** START OF Data for the task **

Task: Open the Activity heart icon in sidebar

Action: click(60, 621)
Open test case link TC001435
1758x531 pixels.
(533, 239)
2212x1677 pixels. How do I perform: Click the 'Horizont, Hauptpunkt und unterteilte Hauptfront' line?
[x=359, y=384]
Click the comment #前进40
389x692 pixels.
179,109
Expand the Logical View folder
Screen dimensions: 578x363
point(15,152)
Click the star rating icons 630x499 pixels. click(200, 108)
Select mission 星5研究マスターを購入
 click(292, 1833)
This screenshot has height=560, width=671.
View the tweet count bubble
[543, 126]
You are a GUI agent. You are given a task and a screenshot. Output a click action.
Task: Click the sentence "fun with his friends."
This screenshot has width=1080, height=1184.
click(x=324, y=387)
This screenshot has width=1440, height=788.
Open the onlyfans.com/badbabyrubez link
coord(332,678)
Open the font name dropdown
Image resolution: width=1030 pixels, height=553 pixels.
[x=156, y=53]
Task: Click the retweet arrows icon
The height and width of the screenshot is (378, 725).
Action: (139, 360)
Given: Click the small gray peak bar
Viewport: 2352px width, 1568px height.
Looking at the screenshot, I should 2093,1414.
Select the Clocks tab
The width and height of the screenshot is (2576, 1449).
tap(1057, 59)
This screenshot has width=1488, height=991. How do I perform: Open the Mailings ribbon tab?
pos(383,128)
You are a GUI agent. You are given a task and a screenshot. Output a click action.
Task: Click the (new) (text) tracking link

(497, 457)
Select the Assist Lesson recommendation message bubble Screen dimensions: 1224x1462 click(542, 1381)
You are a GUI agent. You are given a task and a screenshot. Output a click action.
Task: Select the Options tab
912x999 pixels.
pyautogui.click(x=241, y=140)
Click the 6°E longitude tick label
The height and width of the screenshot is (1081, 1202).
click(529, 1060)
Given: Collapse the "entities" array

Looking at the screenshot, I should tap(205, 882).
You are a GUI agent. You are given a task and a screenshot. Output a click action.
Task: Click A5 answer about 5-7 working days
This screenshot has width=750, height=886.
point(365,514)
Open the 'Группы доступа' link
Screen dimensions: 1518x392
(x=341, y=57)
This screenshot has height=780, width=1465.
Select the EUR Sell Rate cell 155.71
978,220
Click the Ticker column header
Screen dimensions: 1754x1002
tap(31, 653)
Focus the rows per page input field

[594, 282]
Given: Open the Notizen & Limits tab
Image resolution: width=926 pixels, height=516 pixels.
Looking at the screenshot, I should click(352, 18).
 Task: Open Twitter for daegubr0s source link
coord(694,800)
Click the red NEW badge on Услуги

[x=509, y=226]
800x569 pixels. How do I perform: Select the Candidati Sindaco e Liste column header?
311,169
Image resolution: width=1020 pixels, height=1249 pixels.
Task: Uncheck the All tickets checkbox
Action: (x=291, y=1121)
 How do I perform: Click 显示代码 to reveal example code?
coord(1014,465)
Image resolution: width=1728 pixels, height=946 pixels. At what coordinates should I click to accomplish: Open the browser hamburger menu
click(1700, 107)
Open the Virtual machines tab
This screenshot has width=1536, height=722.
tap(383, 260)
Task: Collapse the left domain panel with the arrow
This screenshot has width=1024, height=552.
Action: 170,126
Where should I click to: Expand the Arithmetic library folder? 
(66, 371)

** END OF Data for the task **

■ **Exercise task**: Rewrite all of the material above, replacing "GUI agent" with "GUI assistant" and leaving everything else unchanged.

■ **Answer below**:
Task: Open the Activity heart icon in sidebar

Action: click(60, 621)
Open test case link TC001435
1758x531 pixels.
(533, 239)
2212x1677 pixels. How do I perform: Click the 'Horizont, Hauptpunkt und unterteilte Hauptfront' line?
[x=359, y=384]
Click the comment #前进40
389x692 pixels.
179,109
Expand the Logical View folder
Screen dimensions: 578x363
point(15,152)
Click the star rating icons 630x499 pixels. click(200, 108)
Select mission 星5研究マスターを購入
 click(292, 1833)
This screenshot has height=560, width=671.
View the tweet count bubble
[543, 126]
You are a GUI assistant. You are given a task and a screenshot. Output a click action.
Task: Click the sentence "fun with his friends."
This screenshot has width=1080, height=1184.
click(x=324, y=387)
This screenshot has width=1440, height=788.
Open the onlyfans.com/badbabyrubez link
coord(332,678)
Open the font name dropdown
Image resolution: width=1030 pixels, height=553 pixels.
[x=156, y=53]
Task: Click the retweet arrows icon
The height and width of the screenshot is (378, 725).
Action: (139, 360)
Given: Click the small gray peak bar
Viewport: 2352px width, 1568px height.
Looking at the screenshot, I should 2093,1414.
Select the Clocks tab
The width and height of the screenshot is (2576, 1449).
tap(1057, 59)
This screenshot has width=1488, height=991. How do I perform: Open the Mailings ribbon tab?
pos(383,128)
You are a GUI assistant. You are given a task and a screenshot. Output a click action.
Task: Click the (new) (text) tracking link

(497, 457)
Select the Assist Lesson recommendation message bubble Screen dimensions: 1224x1462 click(542, 1381)
You are a GUI assistant. You are given a task and a screenshot. Output a click action.
Task: Select the Options tab
912x999 pixels.
pyautogui.click(x=241, y=140)
Click the 6°E longitude tick label
The height and width of the screenshot is (1081, 1202).
click(529, 1060)
Given: Collapse the "entities" array

Looking at the screenshot, I should tap(205, 882).
You are a GUI assistant. You are given a task and a screenshot. Output a click action.
Task: Click A5 answer about 5-7 working days
This screenshot has width=750, height=886.
point(365,514)
Open the 'Группы доступа' link
Screen dimensions: 1518x392
(x=341, y=57)
This screenshot has height=780, width=1465.
Select the EUR Sell Rate cell 155.71
978,220
Click the Ticker column header
Screen dimensions: 1754x1002
tap(31, 653)
Focus the rows per page input field

[594, 282]
Given: Open the Notizen & Limits tab
Image resolution: width=926 pixels, height=516 pixels.
Looking at the screenshot, I should click(352, 18).
 Task: Open Twitter for daegubr0s source link
coord(694,800)
Click the red NEW badge on Услуги

[x=509, y=226]
800x569 pixels. How do I perform: Select the Candidati Sindaco e Liste column header?
311,169
Image resolution: width=1020 pixels, height=1249 pixels.
Task: Uncheck the All tickets checkbox
Action: (x=291, y=1121)
 How do I perform: Click 显示代码 to reveal example code?
coord(1014,465)
Image resolution: width=1728 pixels, height=946 pixels. At what coordinates should I click to accomplish: Open the browser hamburger menu
click(1700, 107)
Open the Virtual machines tab
This screenshot has width=1536, height=722.
tap(383, 260)
Task: Collapse the left domain panel with the arrow
This screenshot has width=1024, height=552.
Action: 170,126
Where should I click to: Expand the Arithmetic library folder? 
(66, 371)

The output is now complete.